Winter Update
Today marks 11 years of Darkroom, and it also marks the closing of a chapter. The past twelve months were largely focused on one thing: getting Darkroom 7 ready and out the door. The first beta went out in August, 6 months ago already, but the work started well before that, reshaping the app from the inside out—modernizing core systems, rethinking architecture, and preparing Darkroom for the next decade. Once the first beta was live, we shifted our focus entirely to getting 7.0 finished, and shipped.
Life after the 7.0 launch
Darkroom 7.0 launched in December. It was a wide-reaching release that touched almost every part of the app, and the weeks immediately after launch were, if we’re honest, a bit bumpier than we had hoped. That said, the underlying work has paid off quickly.

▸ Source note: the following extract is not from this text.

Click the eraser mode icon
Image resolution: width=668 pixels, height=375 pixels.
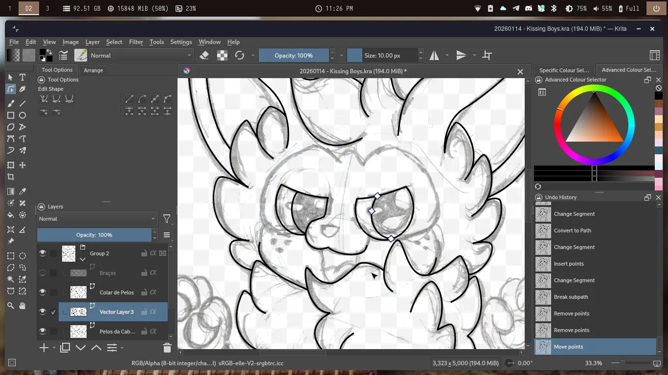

Since the December release, we’ve shipped 24 updates, averaging three releases per week. It's worth just scrolling through the updates list to see the pace. That pace simply wasn’t possible before. The new architecture has made development faster, safer, and more predictable, and it has allowed us to finally address long-standing issues we’d previously struggled to solve.

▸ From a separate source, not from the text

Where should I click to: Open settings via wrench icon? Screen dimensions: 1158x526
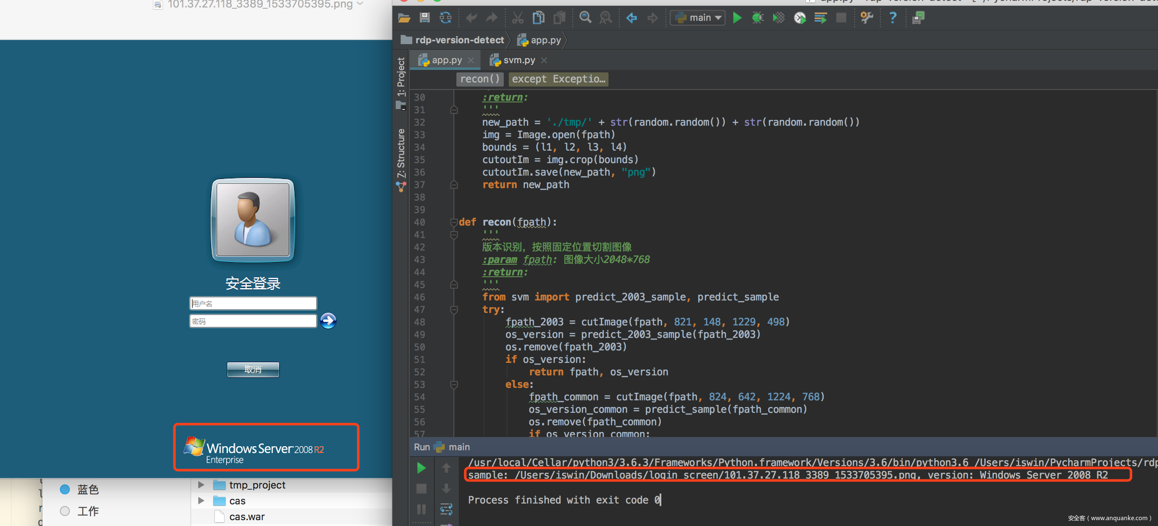866,18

Our crash rate is now the lowest in the app’s 11-year history. A large part of that improvement comes from better tooling: a new in-app bug reporting flow and expanded telemetry mean issues surface earlier and can now get fixed faster. December and January were intentionally reserved for stabilization, cleanup, and polish, and with that work largely complete, part of the team has started shifting back toward building new things.
New! Curated Collections
We are happy to announce the addition of Curated Community Preset Collections. As Community Presets have become one of the most creative and community-driven parts of Darkroom, discovery was starting to suffer a bit as the catalog grew to well over 3,500 presets. Curated Collections are our way of bringing more clarity and quality back to the surface with handpicked sets that are cohesive, intentional, and easy to explore.
Every collection is designed to be calm and easy to browse, with a clear outcome in mind, whether you’re looking for subtle vintage looks, cinematic color grades, or something more vibrant. This is only the first step, but it already makes finding great presets feel more deliberate and less overwhelming.

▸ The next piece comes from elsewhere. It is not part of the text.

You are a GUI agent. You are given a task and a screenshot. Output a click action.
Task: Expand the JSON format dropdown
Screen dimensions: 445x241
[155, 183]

Community Presets, refined
Alongside the introduction of curated collections, we spent time refining the fundamentals of the community preset experience itself. They now load significantly faster, especially in larger libraries, and:
- Layout Controls - you can now switch the preview image in the grids, and we added a list layout for browsing on desktop.
- Browse Menu - you can now access the browse menu from the top left, allowing you to jump around community presets with ease.
- Keyboard access - has been improved enabling you navigate, search, and install presets with just your keyboard.
- Misuse and spam filtering - has been tightened to keep everything civilized and high quality.
None of these changes are flashy on their own, but together they make community presets feel more solid, predictable, and professional.
Looking forward
Every anniversary is a moment to reflect, but this one also feels more like a reset.
Darkroom is now faster to iterate on, and more flexible than it has ever been. The work of the past two years weren't about chasing features, it was about making sure the foundation could support what comes next.
To everyone who tested betas, sent bug reports, shared feedback, and stuck with us through a busy release cycle: thank you. Darkroom wouldn’t exist without a community that cares deeply about craft, quality, and creative control.